§ **What is required**
Beginning with the line that contains "The height and", transcribe the rest of the listing below exactly, including its last line, and exclude any pictures.

§ **Data to process**
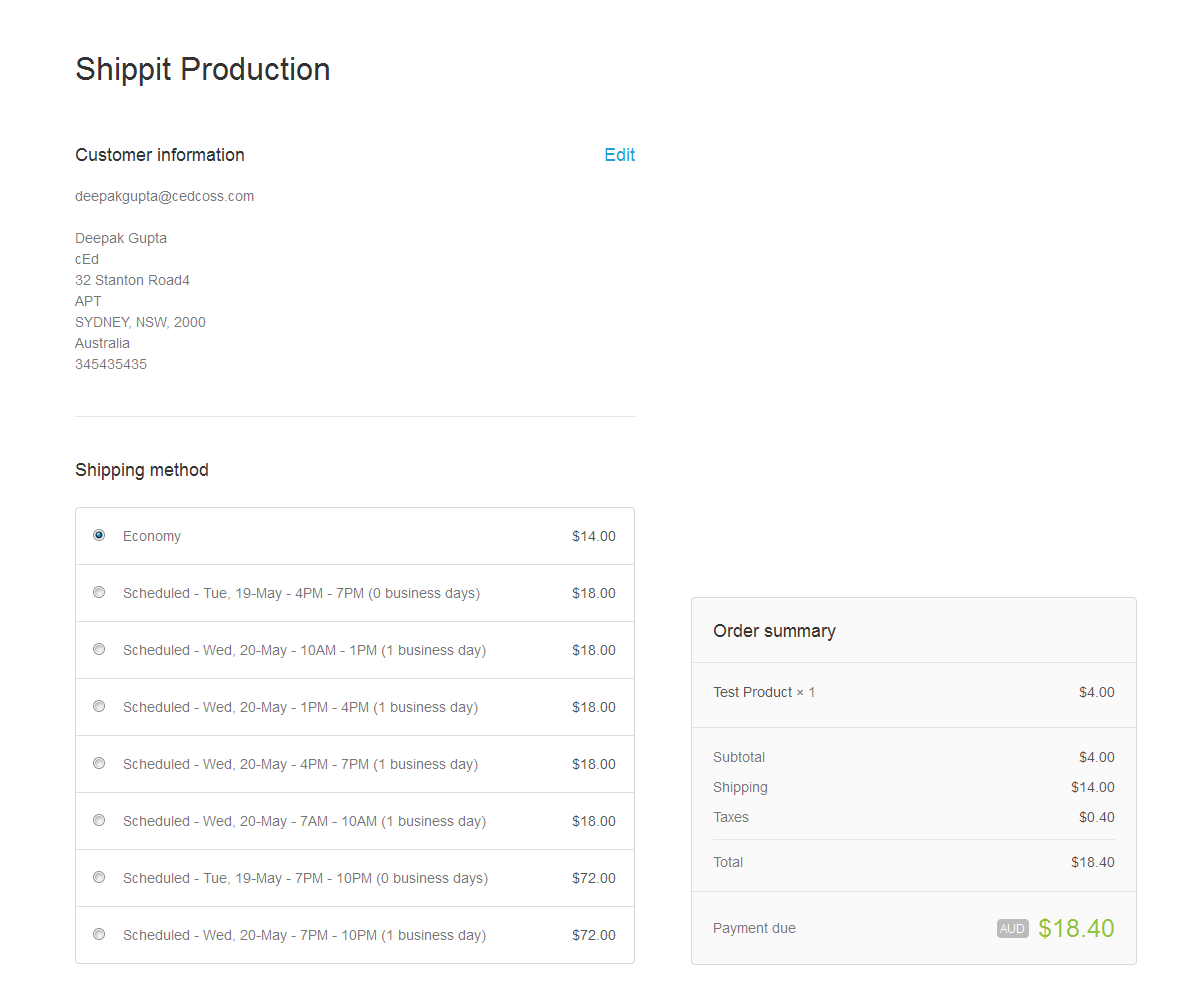The width and height of the screenshot is (1197, 1007).
Task: Select the Economy shipping radio button
Action: click(x=99, y=535)
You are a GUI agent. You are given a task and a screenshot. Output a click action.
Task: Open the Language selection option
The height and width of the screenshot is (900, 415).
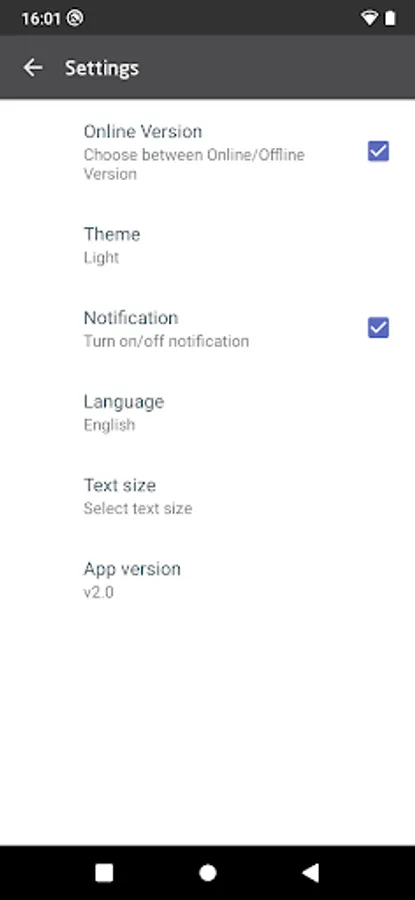207,413
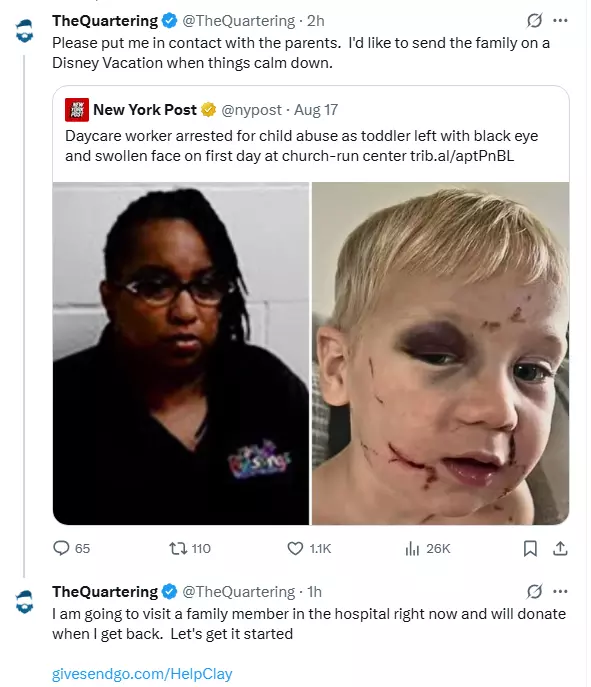Open the New York Post logo avatar

tap(77, 110)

§ **Solution to this exercise**
The height and width of the screenshot is (900, 415).
207,413
Open the New York Post logo avatar

tap(77, 110)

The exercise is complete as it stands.